Please arrange the part of the listing below that opens with the line containing "How do I perform: Open the user avatar menu?" and runs through the end of the listing as a JSON list of strings, one string per line, with blank lines and pictures left out.

(Item position entries)
☆ ☆ ☆ ☆ ☆
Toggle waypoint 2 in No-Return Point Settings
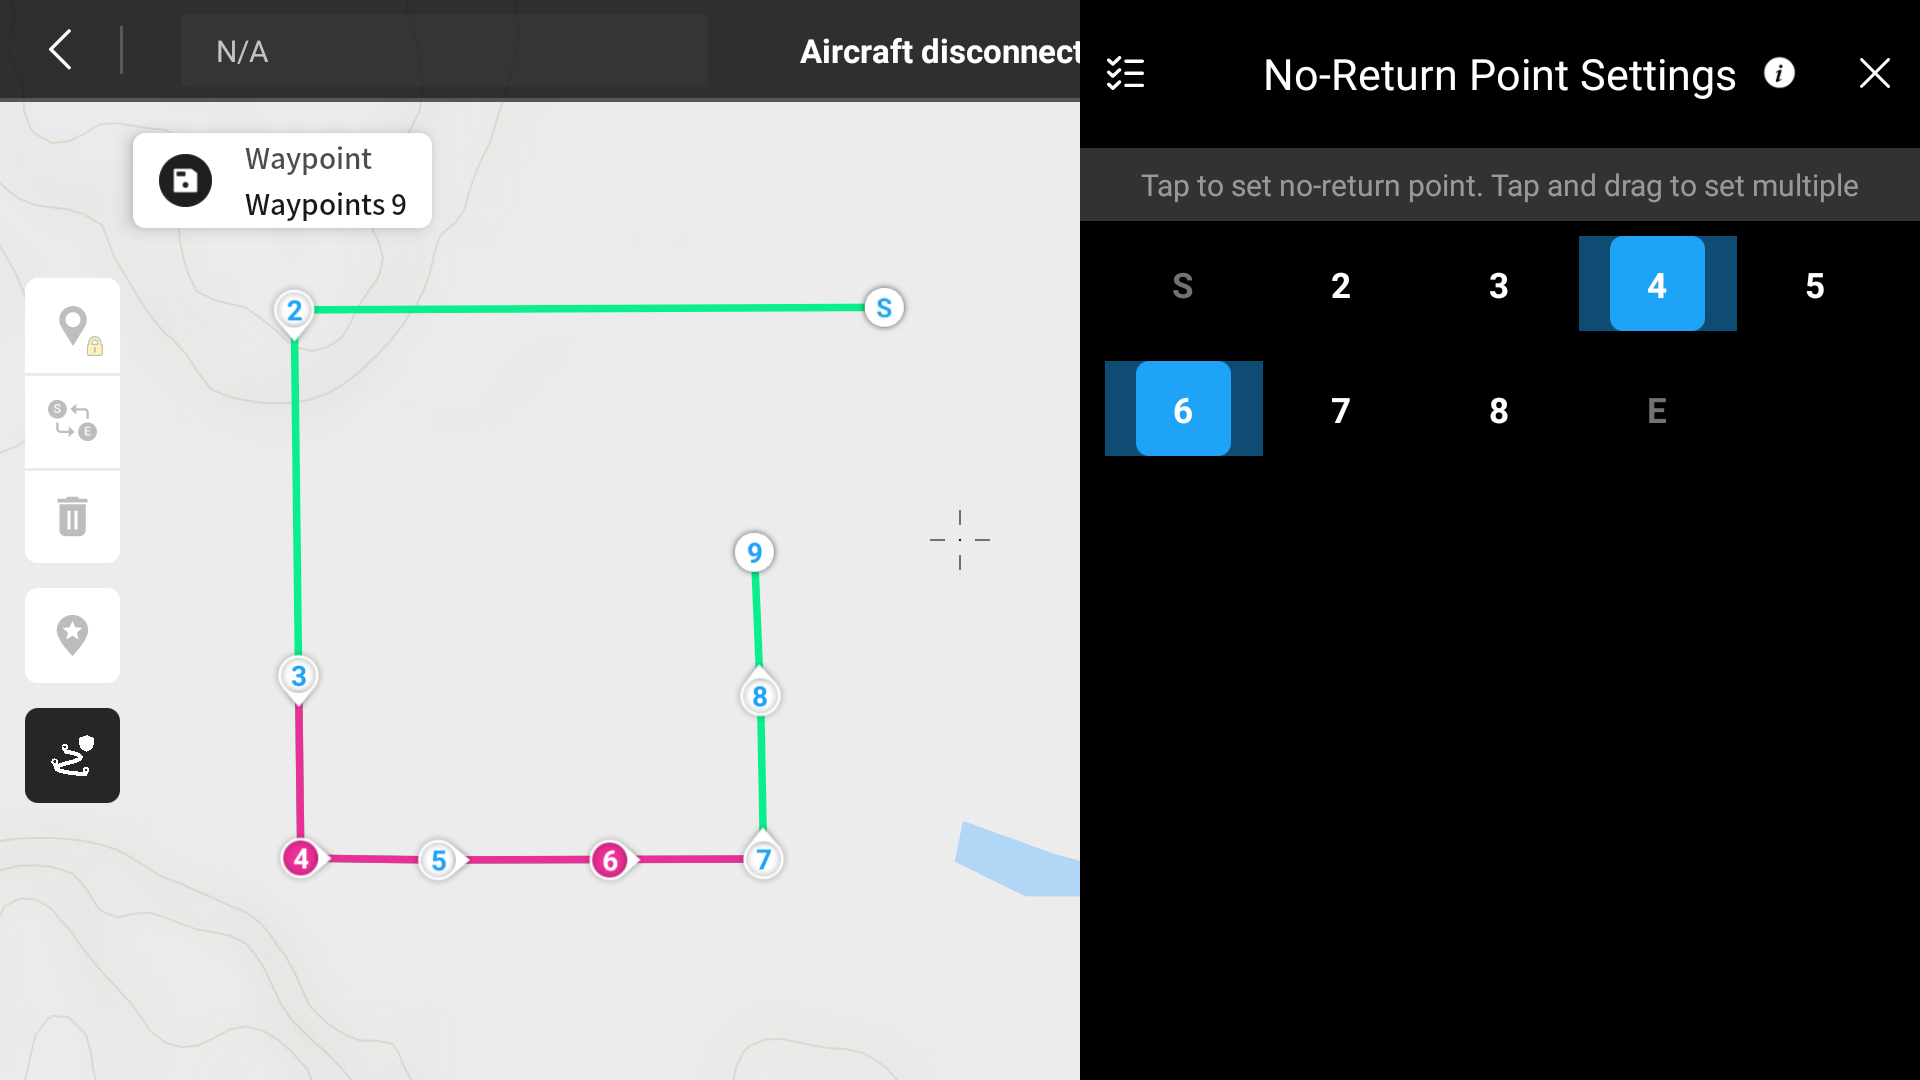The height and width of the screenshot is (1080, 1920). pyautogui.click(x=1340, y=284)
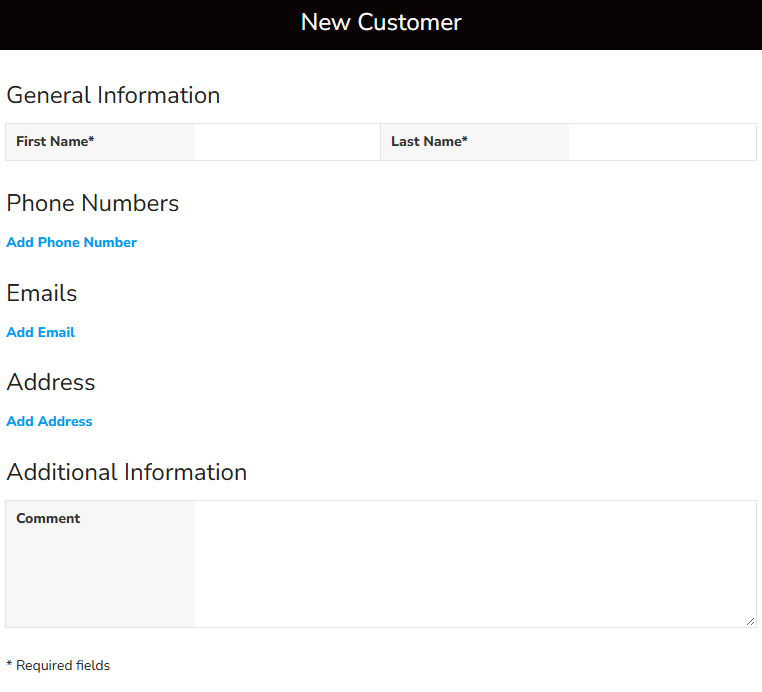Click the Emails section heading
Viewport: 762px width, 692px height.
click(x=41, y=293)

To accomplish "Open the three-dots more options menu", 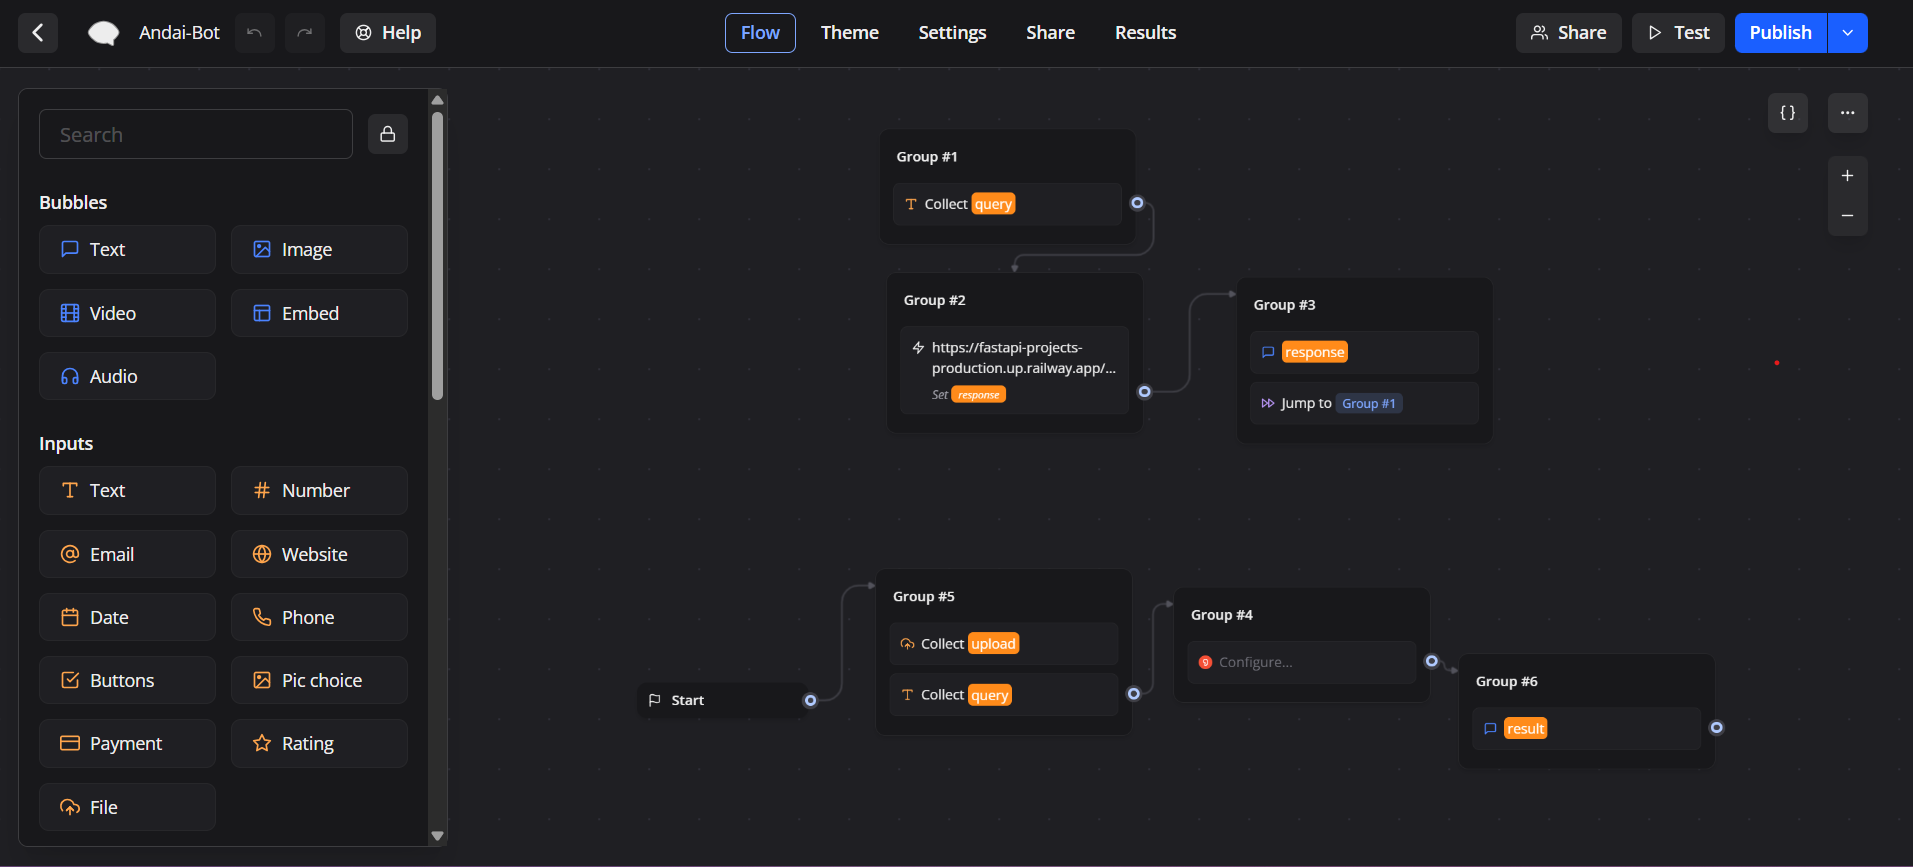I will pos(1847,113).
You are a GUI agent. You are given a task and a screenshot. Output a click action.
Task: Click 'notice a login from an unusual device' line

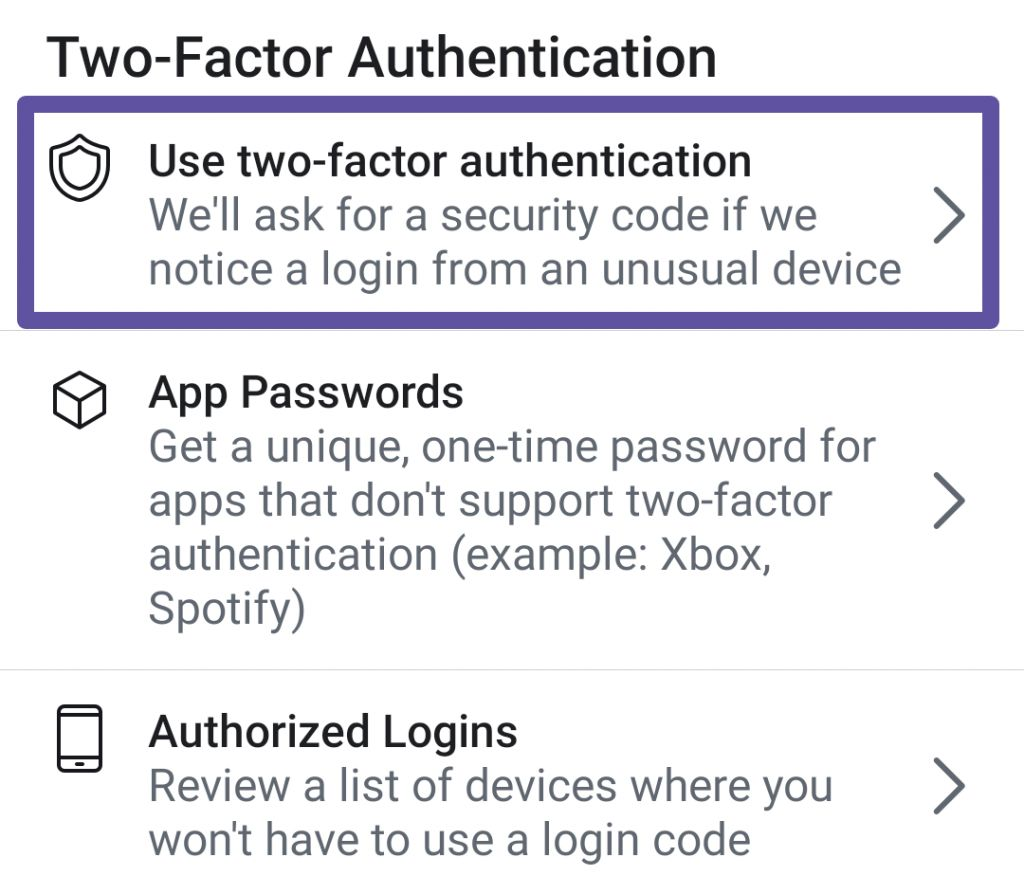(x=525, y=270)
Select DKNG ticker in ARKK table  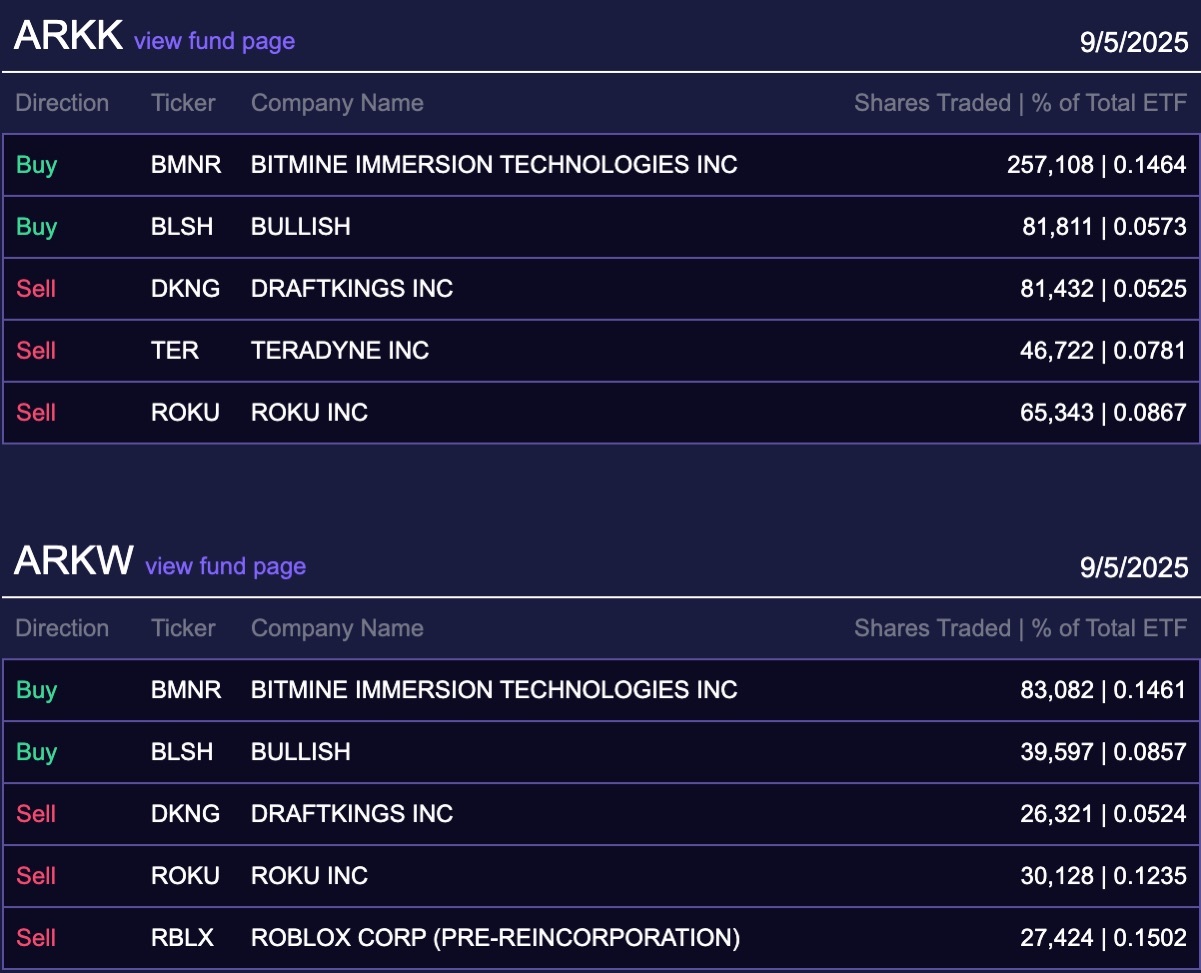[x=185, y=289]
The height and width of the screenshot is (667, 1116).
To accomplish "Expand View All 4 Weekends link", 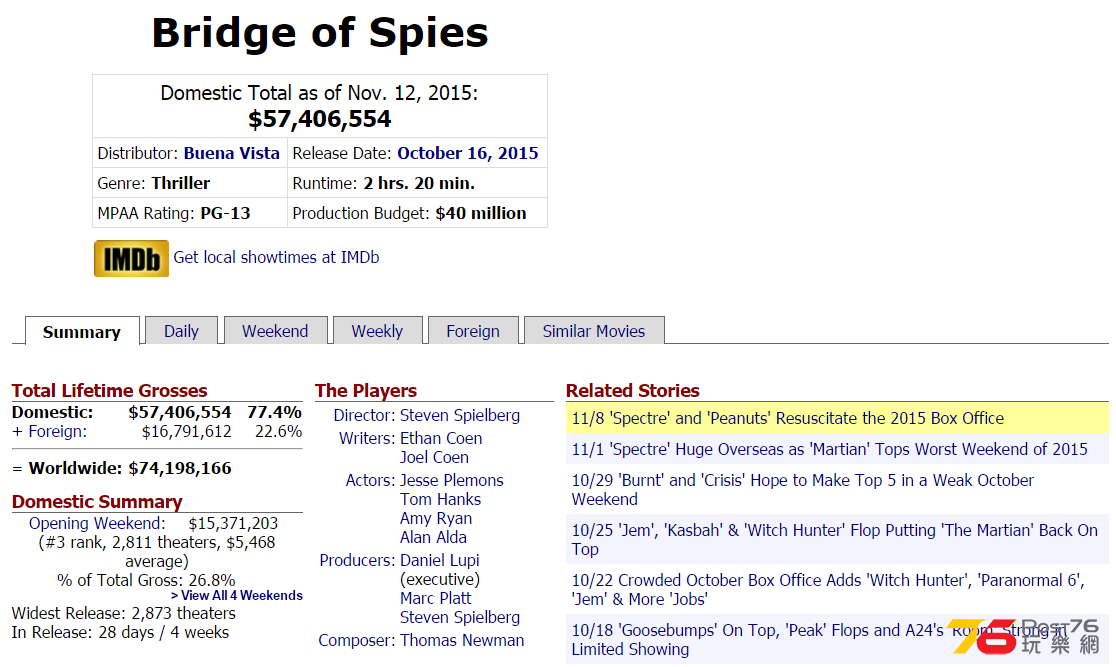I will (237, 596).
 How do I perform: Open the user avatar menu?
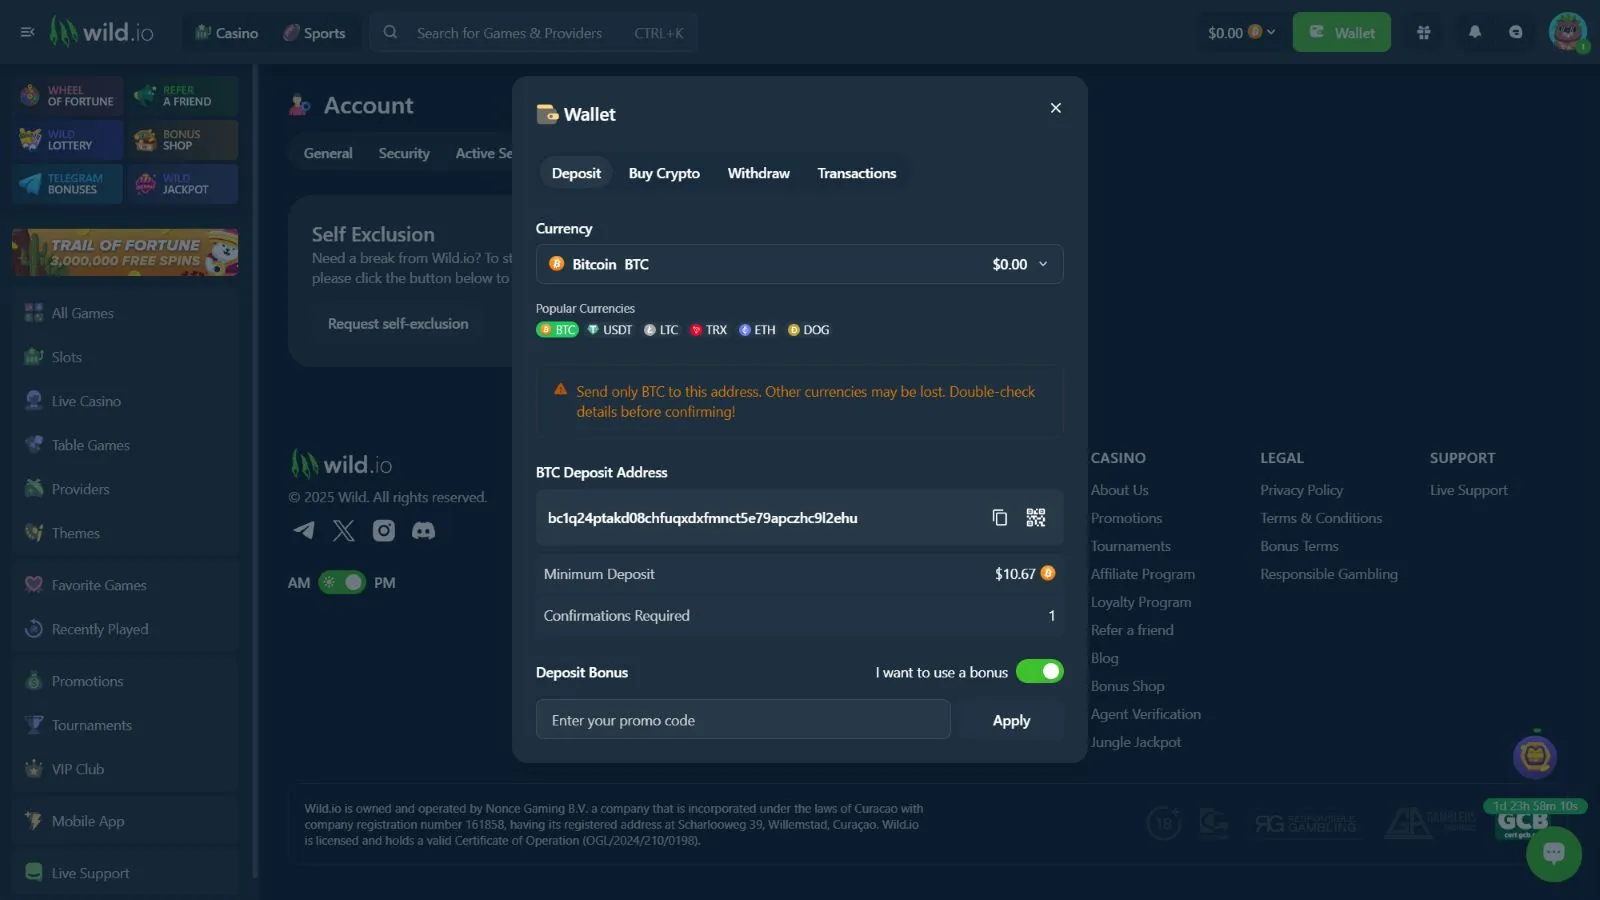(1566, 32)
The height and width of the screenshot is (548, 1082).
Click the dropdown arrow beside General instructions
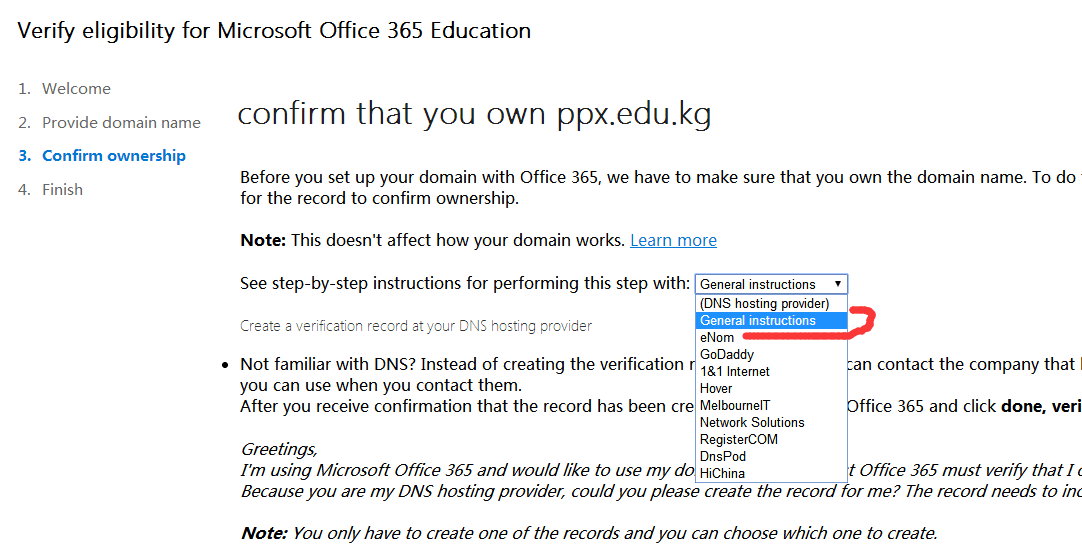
☆ ☆ ☆ ☆ ☆
■ Finished exercise ■
[
  " How do I perform: Open the user avatar menu?",
  "(1566, 32)",
  "The height and width of the screenshot is (548, 1082).",
  "Click the dropdown arrow beside General instructions"
]